-- START ARTICLE --

Noah Millman gives us an insider look at the financial debacle, both dense and revealing. Millman tells us that he thought CDSs played a positive role in resolving a credit problem in 2002.
Everyone knows what happened to the stock market in 2002. The corporate debt market situation was not as well-reported because it was of less interest to individual investors. But it was of enormous importance to the future of these companies, and to the world economy. Many of these companies had huge debt loads and substantial near-term refinancing needs. And it wasn’t clear they were going to get that refinancing, as investors were not eager to buy bonds from companies that might be the next Enron or Worldcom, and banks were not eager to lend more when they were increasing their provisions against their existing holdings.

-- END ARTICLE --

▶ [LIST OF TASKS]
1) Name every person and company that the passage on the 2002 credit problem mentions by proper name.
2) In the passage on the 2002 credit problem, write out the text beginning at "Noah Millman gives" and stopping after "problem in 2002.", and switch "positive" to "negative".
3) Proceed with the passage on the 2002 credit problem from its final sentence.

-- START SUPPLIED DATA --

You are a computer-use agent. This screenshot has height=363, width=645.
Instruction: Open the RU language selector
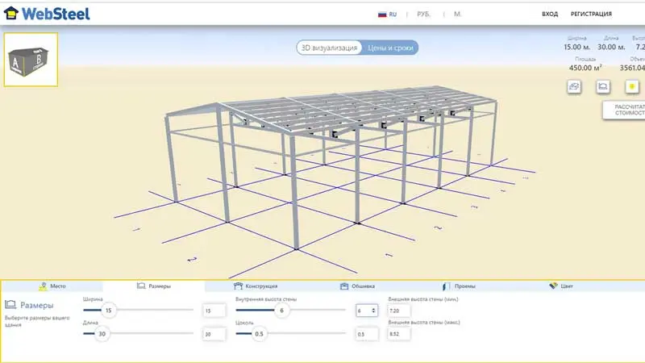pyautogui.click(x=393, y=15)

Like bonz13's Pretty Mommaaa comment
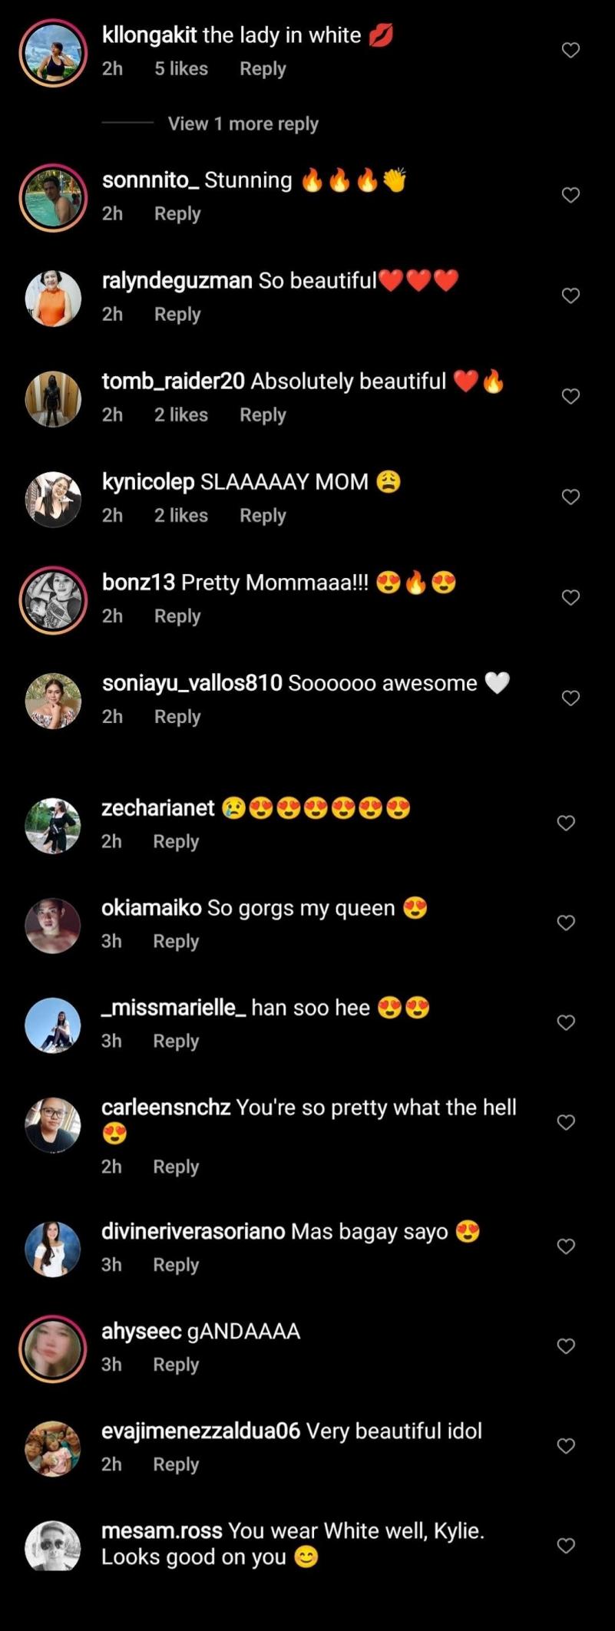570,598
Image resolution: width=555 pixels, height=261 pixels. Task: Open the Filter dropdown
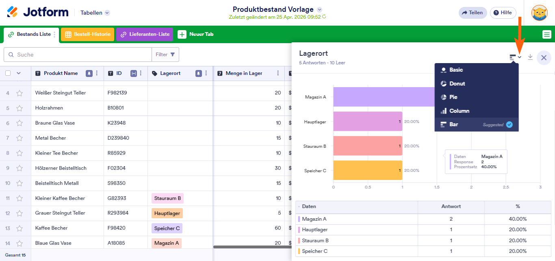pos(165,55)
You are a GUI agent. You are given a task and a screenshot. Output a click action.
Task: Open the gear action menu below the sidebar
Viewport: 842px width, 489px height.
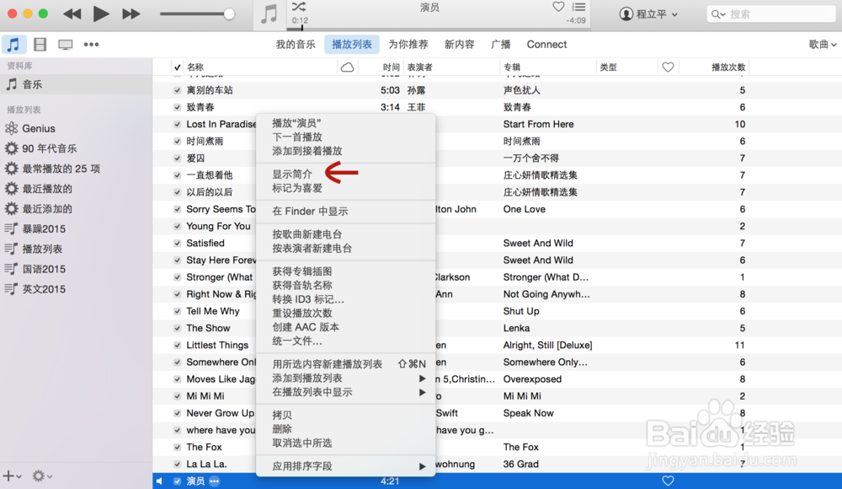(35, 476)
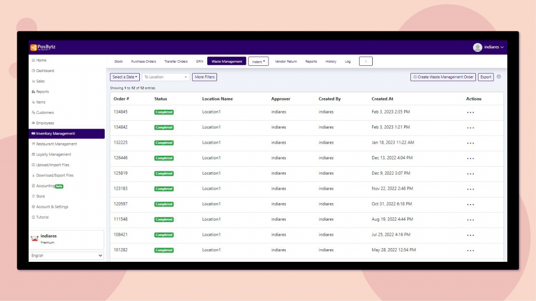Open the help question-mark icon beside Export
The width and height of the screenshot is (536, 301).
click(498, 76)
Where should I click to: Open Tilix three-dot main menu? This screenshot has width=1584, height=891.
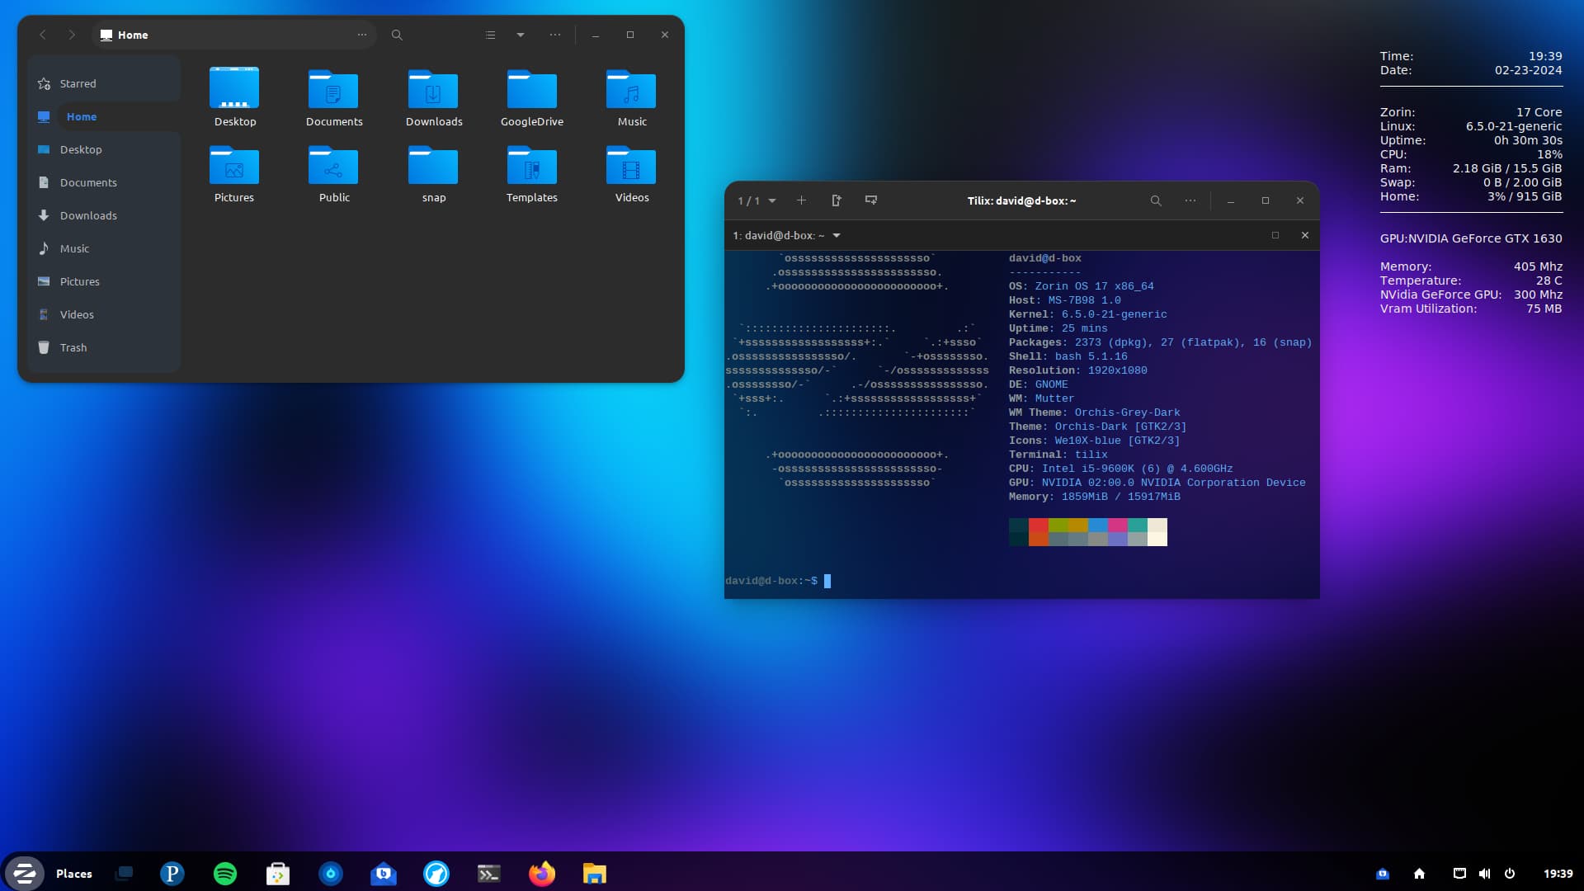(x=1190, y=200)
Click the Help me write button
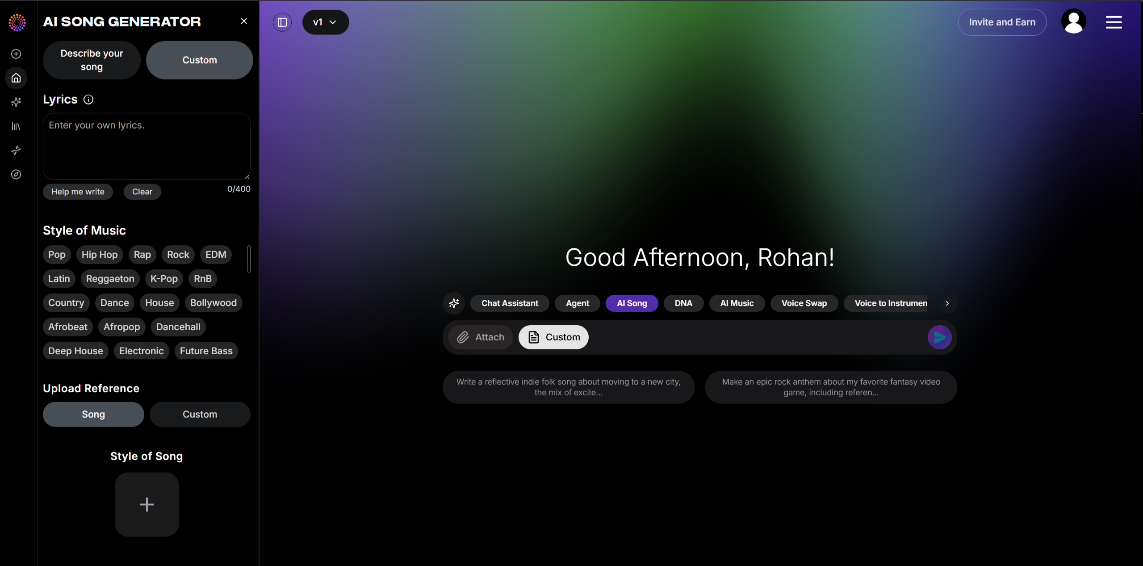 point(78,191)
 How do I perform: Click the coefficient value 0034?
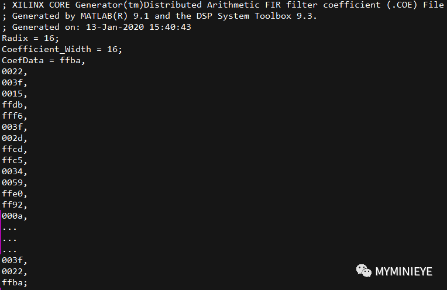(x=14, y=171)
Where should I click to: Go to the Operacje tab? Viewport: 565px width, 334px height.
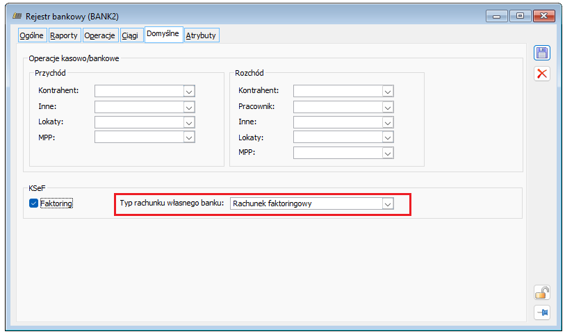100,35
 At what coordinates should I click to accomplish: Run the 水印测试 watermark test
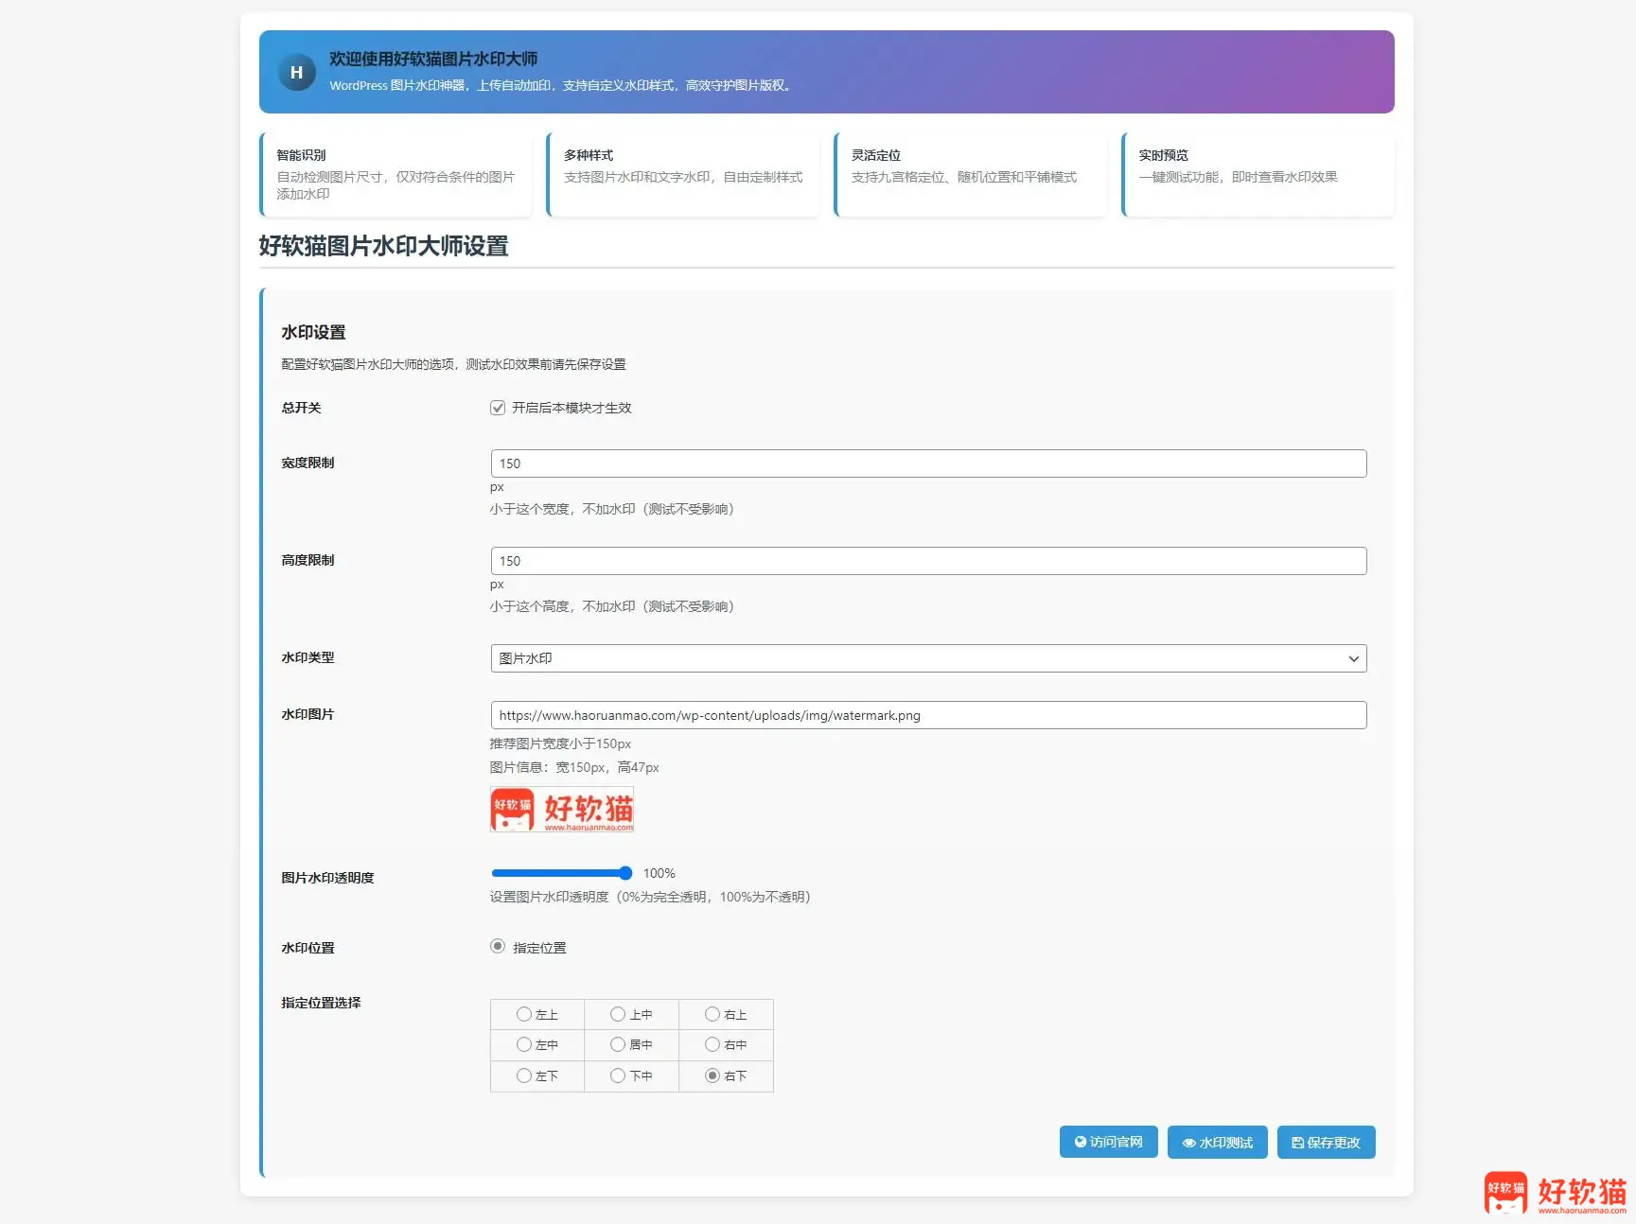pyautogui.click(x=1217, y=1142)
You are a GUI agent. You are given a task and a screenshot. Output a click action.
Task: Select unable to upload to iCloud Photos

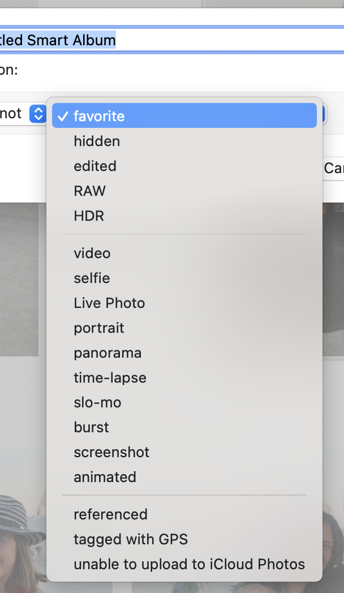pyautogui.click(x=189, y=564)
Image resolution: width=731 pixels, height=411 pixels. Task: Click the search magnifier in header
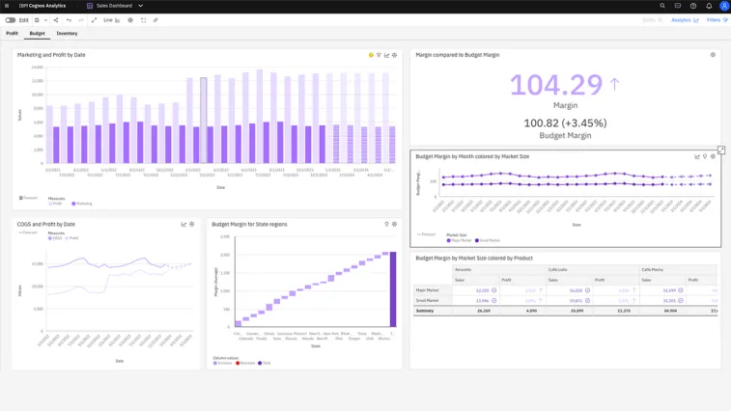[x=662, y=6]
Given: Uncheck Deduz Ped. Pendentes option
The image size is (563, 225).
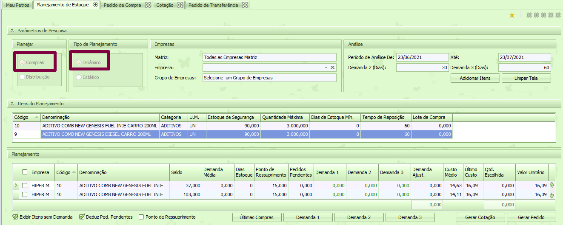Looking at the screenshot, I should [82, 217].
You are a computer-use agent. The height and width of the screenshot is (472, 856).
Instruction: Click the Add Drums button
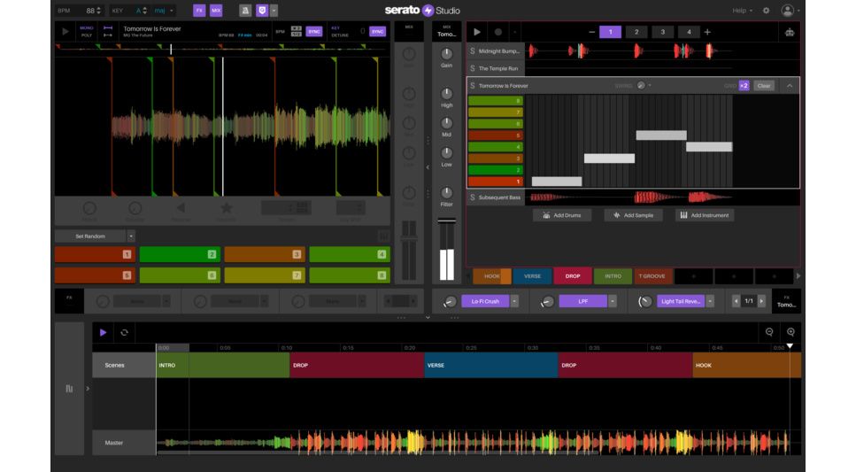coord(563,215)
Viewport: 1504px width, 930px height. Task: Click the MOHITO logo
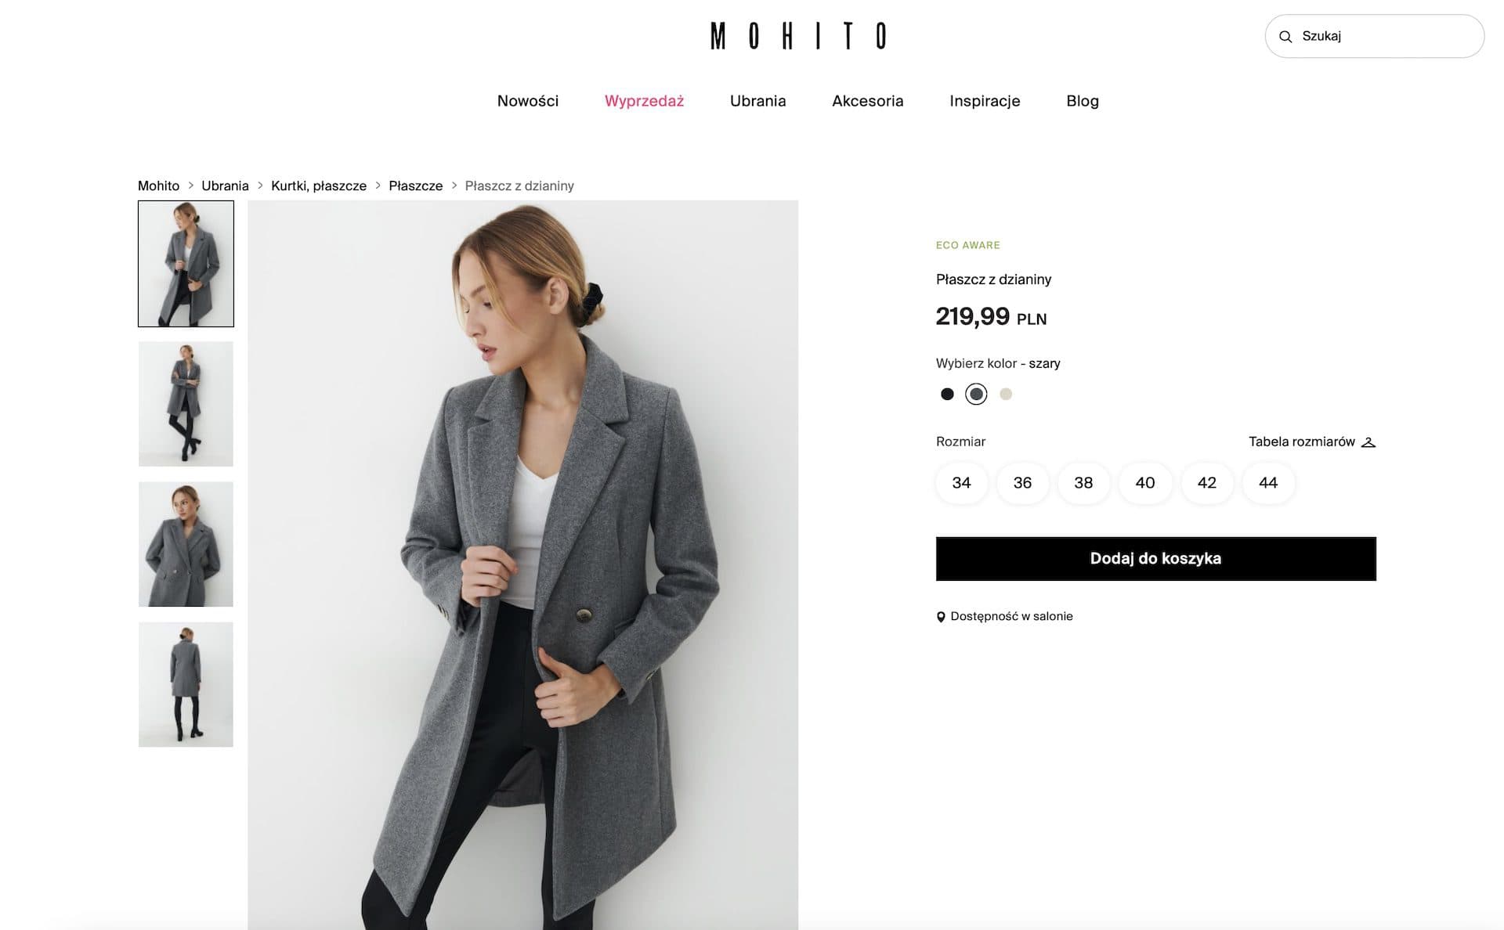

-- END SUPPLIED DATA --

▶ [ANSWERS TO THE TASKS]
1) Noah Millman, Enron, Worldcom

2)
Noah Millman gives us an insider look at the financial debacle, both dense and revealing. Millman tells us that he thought CDSs played a negative role in resolving a credit problem in 2002.

3)
Millman explains that at that time, the US markets were flooded with cash because of the easy money policies of Alan Greenspan’s Fed. He doesn’t mention the money flooding in from China. Banks made the loans to these overextended entities because of the floods of cash, and, Millman explains, credit default swaps played a significant role: “… by 2002, the credit derivatives marketplace had matured to the point that banks could use it as one input into their decision making process about when to lend.” He points out that CDSs could be used to hedge risk. If the bank wanted to lend $50mn, and the customer wanted $100mn, the bank agrees, and buys protection for $50mn of the debt. With this hedge, the apparent exposure of the bank is the $50mn it wanted to lend.
And who would write that default swap? Maybe a hedge fund making a bet that credit would outperform equity (so-called “capital structure arbitrage”) and was therefore writing credit-default-swaps and shorting stock as a hedge. Maybe an insurance company taking advantage of wide spreads to take additional corporate credit exposure in its investment portfolio. Maybe a foreign bank that isn’t part of the lending syndicate for the utility looking to diversify geographically.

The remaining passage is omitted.